● **QUOTED PASSAGE**
-- BEGIN --

As the waters receded, hope arrived- as it does in many places after a natural disaster -in the form of students who answered the call to help. They dried books, blotted ancient sheet music, carried objects to safety, and took direction to salvage what they could. What, however, will it take to remove the mortar-eating salt that made its way behind pieces of mosaic? What happens to rugs, wood, and walls that have been exposed to seawater as well as Venice’s rather shockingly untreated sewage (everything is flushed right into the canals)? How much energy will it take to dry these buildings to prevent them from becoming moldy and unhealthy? What will the long-term damage be to the art and historic structures that are literally everywhere you look?
Venice hosts its famous Venice Biennale, which ran from May 11 to November 24. This year’s appropriately entitled May You Live In Interesting Times included many works addressing climate change, fake news, and our interconnectedness. One work inspired by the elevated walkways that Venetians set up during high tides; another mused about a post-fossil fuel future; and one particularly poignant piece addressed immigration. Swiss artist Christoph Büchel’s work Barca Nostra (Our Boat) displayed the actual ship which sunk off the Sicilian coast, trapping and drowning approximately 1000 North Africans trying to reach Europe from Libya. The work forced discussion about the plight of immigration and whether this was art, a call to action, sensationalism, or (as Charlotte Higgins in a Guardian article called it) “a mass grave.” If applied to climate and climate refugees the takeaway message is this: we are all occupants on the same overcrowded and vulnerable boat and we are taking on water. We have the luxury of standing on a shoreline and we can take action, or as appalled viewers lamented, we can take selfies.

-- END --

(Items drawn from a data source)
-- BEGIN --

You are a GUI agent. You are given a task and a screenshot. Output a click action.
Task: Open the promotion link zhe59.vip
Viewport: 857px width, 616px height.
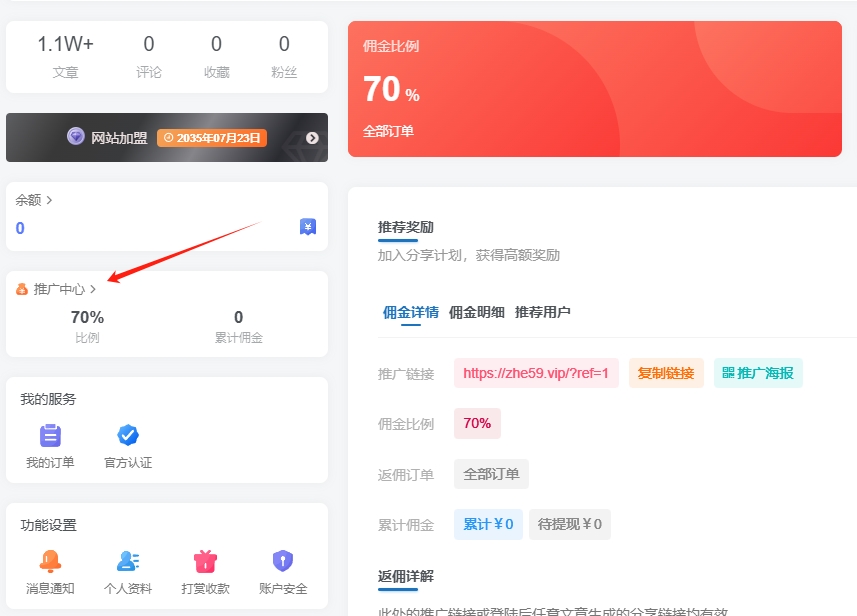[536, 373]
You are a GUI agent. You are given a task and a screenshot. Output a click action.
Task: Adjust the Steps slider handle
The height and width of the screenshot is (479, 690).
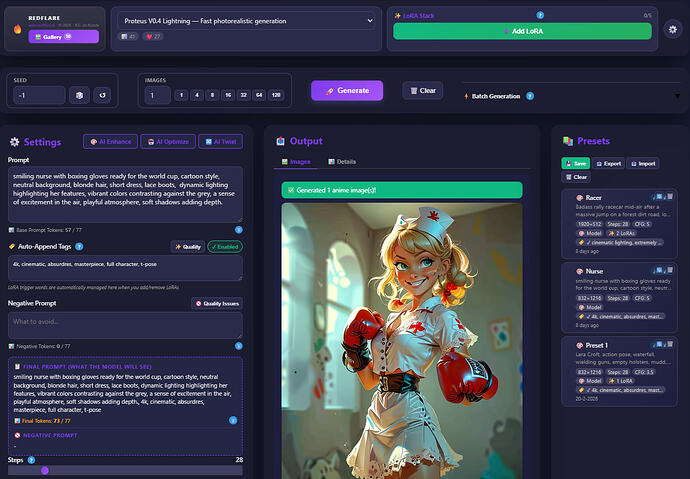click(45, 471)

-- END --

● **PROBLEM SET**
1. Repeat the passage on Venice from "As the waters" to "everywhere you look?".
2. Rewrite the listing with "GUI agent" switched to "interface assistant" and everything else unchanged. Leave the pictures out of the answer.

● **THE SOLUTIONS**
1.
As the waters receded, hope arrived- as it does in many places after a natural disaster -in the form of students who answered the call to help. They dried books, blotted ancient sheet music, carried objects to safety, and took direction to salvage what they could. What, however, will it take to remove the mortar-eating salt that made its way behind pieces of mosaic? What happens to rugs, wood, and walls that have been exposed to seawater as well as Venice’s rather shockingly untreated sewage (everything is flushed right into the canals)? How much energy will it take to dry these buildings to prevent them from becoming moldy and unhealthy? What will the long-term damage be to the art and historic structures that are literally everywhere you look?

2.
You are a interface assistant. You are given a task and a screenshot. Output a click action.
Task: Open the promotion link zhe59.vip
Viewport: 857px width, 616px height.
[536, 373]
You are a interface assistant. You are given a task and a screenshot. Output a click action.
Task: Adjust the Steps slider handle
The height and width of the screenshot is (479, 690).
click(45, 471)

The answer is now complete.